Zu kompliziert, zu viele astronomische Metaphern? Ach, es ist so langweilig und so unwichtig, Handlung nachzuerzählen für einen Roman, in dem es nicht um menschliche Handlungen geht (jedenfalls nicht primär), sondern um den Wandel von Planeten und Menschen; um die unverstandenen, aber: desto wirksameren Anziehungs- und Abstoßungskräfte zwischen Menschen, gezeigt am Beispiel der Liebe; und um, wenn man es mehr philosophisch-abstrakt sagen will: das Äquivalenzverhältnis von Physik und Religion im Blick auf ihre Funktion für den Menschen und die Stellung des Menschen in der Welt. Enlightenment nämlich, Aufklärung: ermöglichen beide, sie ermöglichen es sogar gleichzeitig für die gleiche Person. Sie schließen sich nicht aus, nein; sie sind die beiden Brennpunkte innerhalb der Ellipse, deren Mittelpunkt der Mensch bildet. Und mal ist man näher an dem einen, und mal ist man näher an dem anderen; Erleuchtung, Aufklärung, das sind nur zwei Begriffe für die gleiche Erfahrung, und beide sind: Formen des Nicht-Sicher-Wissens. Denn am Ende kommt es nicht auf Wissen oder Sicherheit an; worauf es ankommt, ist – aber das wäre jetzt ein Spoiler. Oder doch nicht? Na gut, verraten wir die letzte Zeile. Sie lautet: You are her. You are here. You are here.
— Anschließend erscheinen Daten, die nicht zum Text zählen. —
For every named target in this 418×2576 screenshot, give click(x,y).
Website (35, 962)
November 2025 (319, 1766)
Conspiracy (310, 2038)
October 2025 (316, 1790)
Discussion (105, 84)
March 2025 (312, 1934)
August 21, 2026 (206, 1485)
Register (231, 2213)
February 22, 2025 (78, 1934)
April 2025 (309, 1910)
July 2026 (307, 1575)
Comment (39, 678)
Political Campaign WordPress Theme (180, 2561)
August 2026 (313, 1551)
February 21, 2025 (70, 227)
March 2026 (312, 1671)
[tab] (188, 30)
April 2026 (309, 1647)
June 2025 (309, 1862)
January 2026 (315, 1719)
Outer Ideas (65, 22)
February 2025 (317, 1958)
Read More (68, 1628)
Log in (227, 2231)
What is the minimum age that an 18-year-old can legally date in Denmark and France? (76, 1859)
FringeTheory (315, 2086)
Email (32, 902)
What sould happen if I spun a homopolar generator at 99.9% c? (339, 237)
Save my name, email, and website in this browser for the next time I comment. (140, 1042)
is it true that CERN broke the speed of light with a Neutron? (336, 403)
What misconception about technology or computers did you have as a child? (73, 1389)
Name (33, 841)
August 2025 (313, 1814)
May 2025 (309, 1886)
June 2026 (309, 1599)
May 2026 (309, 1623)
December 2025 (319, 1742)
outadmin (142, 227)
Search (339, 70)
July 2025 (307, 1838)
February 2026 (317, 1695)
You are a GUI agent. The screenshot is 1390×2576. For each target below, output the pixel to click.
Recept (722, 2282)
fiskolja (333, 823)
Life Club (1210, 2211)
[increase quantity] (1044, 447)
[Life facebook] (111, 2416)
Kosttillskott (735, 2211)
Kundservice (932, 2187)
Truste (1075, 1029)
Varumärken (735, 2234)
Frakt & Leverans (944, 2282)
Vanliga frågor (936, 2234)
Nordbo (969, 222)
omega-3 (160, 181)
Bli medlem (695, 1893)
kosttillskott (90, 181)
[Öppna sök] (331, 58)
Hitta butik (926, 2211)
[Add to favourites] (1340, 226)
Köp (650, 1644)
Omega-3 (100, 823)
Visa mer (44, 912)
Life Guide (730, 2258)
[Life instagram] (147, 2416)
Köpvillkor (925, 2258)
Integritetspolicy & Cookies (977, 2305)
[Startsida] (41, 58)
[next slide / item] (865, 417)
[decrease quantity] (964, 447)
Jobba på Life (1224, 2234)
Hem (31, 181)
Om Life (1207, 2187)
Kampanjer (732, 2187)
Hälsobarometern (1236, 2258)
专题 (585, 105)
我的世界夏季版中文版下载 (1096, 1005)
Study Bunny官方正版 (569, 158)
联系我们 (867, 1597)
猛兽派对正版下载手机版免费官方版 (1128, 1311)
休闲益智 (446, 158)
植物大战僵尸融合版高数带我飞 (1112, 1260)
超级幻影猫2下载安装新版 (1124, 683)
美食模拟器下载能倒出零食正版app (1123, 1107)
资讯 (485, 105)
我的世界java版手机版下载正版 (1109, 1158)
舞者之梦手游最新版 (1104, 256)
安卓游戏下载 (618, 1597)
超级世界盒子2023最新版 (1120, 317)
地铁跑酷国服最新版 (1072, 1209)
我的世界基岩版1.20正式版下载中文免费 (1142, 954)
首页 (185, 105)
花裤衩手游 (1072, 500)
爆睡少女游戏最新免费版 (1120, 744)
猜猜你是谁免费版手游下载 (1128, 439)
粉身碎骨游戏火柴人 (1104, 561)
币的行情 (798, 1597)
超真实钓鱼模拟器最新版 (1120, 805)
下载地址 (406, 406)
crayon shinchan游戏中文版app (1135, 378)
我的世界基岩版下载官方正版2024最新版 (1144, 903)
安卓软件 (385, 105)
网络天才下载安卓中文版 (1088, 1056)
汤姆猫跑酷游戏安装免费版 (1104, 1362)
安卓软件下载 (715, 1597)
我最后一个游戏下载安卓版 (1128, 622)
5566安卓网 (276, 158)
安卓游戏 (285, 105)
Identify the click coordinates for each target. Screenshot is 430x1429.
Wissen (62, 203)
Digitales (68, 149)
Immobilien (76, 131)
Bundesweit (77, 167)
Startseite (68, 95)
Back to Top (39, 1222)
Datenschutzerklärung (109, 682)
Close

Aber, um sich nun doch ein wenig von der verführerischen Himmels-Metaphorik wegzubewegen und mehr irdischen Dingen zu kommen: Die Autorin heißt Sarah Perry, sie hat schon einige öffentliche Anerkennung bekommen, das kann jede selbst nachlesen. Enlightenment ist ihr vierter Roman; und er enthält wahrscheinlich die meisten autobiographischen Elemente, vor allem: ihre eigene Kindheit und Jugend in einer Baptistengemeinde in Essex, fern von den Freuden und Gefährdungen der „normalen“ Altersgenossinnen. Sie selbst hat in Interviews immer wieder hervorgehoben, dass die familiäre und kulturelle Restriktion ihrer Lektüre auf die King-James-Bibel und Shakespeare einen wesentlichen Einfluss auf ihren Stil bis heute ausübt; und selbst als nicht-muttersprachliche Leserin kann man die Lakonik der Formulierungen, das Schwergewichtige einzelner Worte und Sätze mitspüren und genießen: eine Sprache ohne Selbstzweifel, sozusagen, die sich selbst vertraut und die immer sagt, was sie meint (sogar in den gelegentlichen ironischen Passagen; das geht!). Und Sarah Perry hat auch gesagt, dass sie sich nicht traumatisiert fühlt durch die Einschränkungen ihrer Jugend; nein, gerade die Geschlossenheit des familiären und religiösen Kosmos sei immer auch eine Quelle von Geborgenheit und Vertrauen gewesen – ein Gefühl, das auch die Figuren des Romans überkommt, wenn sie die äußerlich schmucklose Fassade von Bethesda sehen; daneben liegt das verwahrloste Potter’s Field, in dem die Dohlen gottlos krächzen, und jenseits davon das alte Herrenhaus, in dem es spukt und die Vergangenheit für immer lebendig geblieben ist. Alle Kraftzentren des Romans, bis hin zum Eisenbahn-Viadukt, unter der Thomas Hart lebt, sind die von Perrys eigener Jugend in Chelmsford. Und eines der Leitmotive des Romans ist einem alten Kirchenlied entnommen, das sie sicherlich oft genug mitgesungen hat in der Gemeinde: It is well, it is well with my soul – das ist das Versprechen von Bethesda, dem alle Versuchungen des örtlichen Pubs oder gar des Sündenbabels London nichts anhaben können, nicht einmal, wenn die Seele wirklich leidet.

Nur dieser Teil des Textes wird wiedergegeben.